The main purpose of an inspection is to find out the overall condition of the interior and exterior of a property and record any repairs or maintenance that may be required. This is a way of maintaining a good relationship with the tenant and it is also an opportunity to remind them of their responsibilities. During an inspection, tenants can ask questions or discuss issues they may be experiencing with the property.
It is important to carry out regular checks as they will highlight any necessary maintenance or safety issues which can be dealt imminently. Regular property inspection will help you keep your tenant safe and avoid unnecessary costs and complaints from them. Ensure to not carry out these checks too often or unnecessarily, as it could put a strain on the relationship.
You can carry out inspections every three, four or six months.

Supplied material —
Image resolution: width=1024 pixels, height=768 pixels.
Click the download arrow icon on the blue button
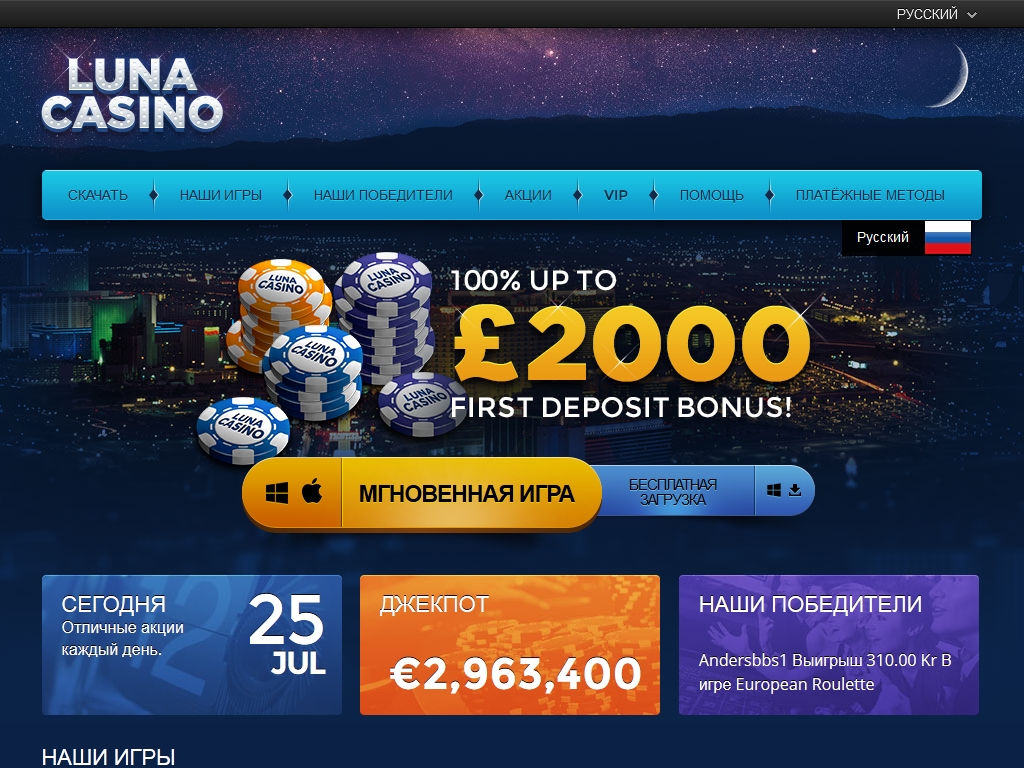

Problems —
A – According to the property inspection text, how often can inspections be carried out?
B – Print the stretch of the property inspection text from "It is important" through "on the relationship.".
C – Using the property inspection text, explain why checks should not be carried out too often.

Answers in order —
A – Every three, four or six months.

B –
It is important to carry out regular checks as they will highlight any necessary maintenance or safety issues which can be dealt imminently. Regular property inspection will help you keep your tenant safe and avoid unnecessary costs and complaints from them. Ensure to not carry out these checks too often or unnecessarily, as it could put a strain on the relationship.

C – Inspections should not be carried out too often or unnecessarily because doing so could put a strain on the relationship with the tenant.